Temples, both Buddhist and Taoist, also perform ceremonies at this time to dedicate spiritual merit to the deceased ancestors of sponsors. Families take this opportunity to clean and inspect the gravesite by removing any weeds or trash, pruning and replacing any nearby trees and plants if necessary, and looking to see if any damage to the tombstone needs repair. The upkeep and maintenance of the gravesite is considered an important responsibility of family descendents and reflects the deep cultural values of ancestor veneration and filial piety of the Chinese people. Thus, this day is also known as Tomb Sweeping Day (掃墓日 Saomu Ri), and some people in the West describe it as “Ancestors Day,” “Chinese Memorial Day,” or “Spring Remembrance Day.”

Qingming Festival is celebrated by people of Chinese ancestry in countries such as Singapore, Hong Kong, Macau, Taiwan, China and Vietnam.

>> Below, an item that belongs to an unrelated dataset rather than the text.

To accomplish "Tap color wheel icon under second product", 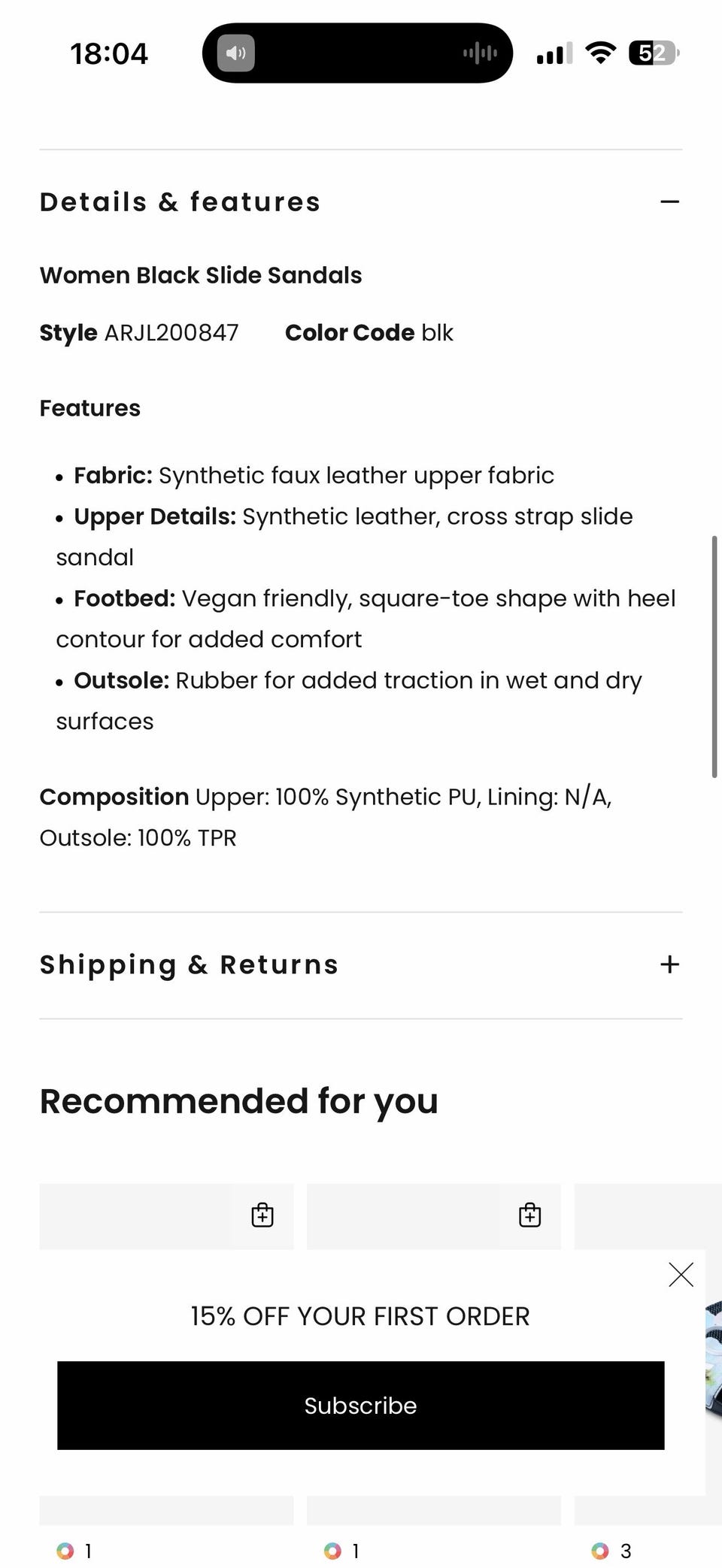I will pos(332,1551).
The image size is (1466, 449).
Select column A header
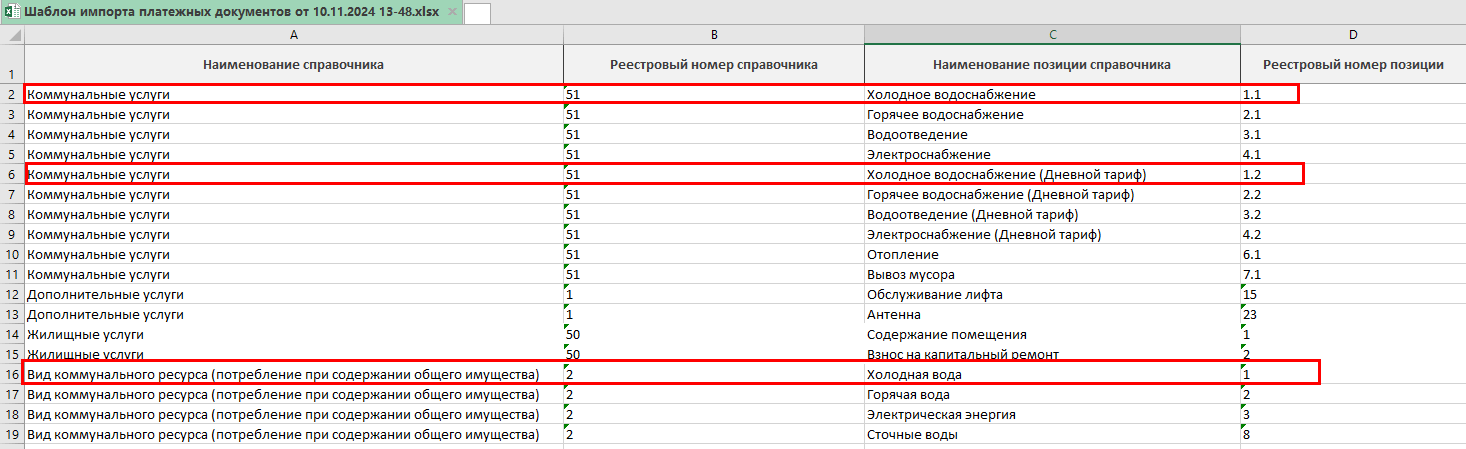pyautogui.click(x=293, y=35)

Some people carry willow branches with them on Qingming, or put willow branches on their gates and/or front doors. They believed that willow branches help ward off lost and mischievous souls that wander around on Qingming.

Other practices during Qingming that are not that common in Singapore but are common elsewhere, include family outings, family get-togethers, clan feats, starting spring plowing, singing, dancing, starting courting between young people, and flying kites in the shapes of animals or characters from Chinese opera.

History:
Historically, Qingming originated from Hanshi Day, a memorial day for Jie Zitui where only cold food is eaten. Jie Zitui ( c636 BC) was one of many followers of Duke Wen of Jin. Once, during Wen’s 19 years of exile, they had no food and Jie prepared some meat soup for Wen. Wen enjoyed it a lot and wondered where Jie had obtained the soup. It turned out Jie had cut a piece of meat from his own thigh to make the soup.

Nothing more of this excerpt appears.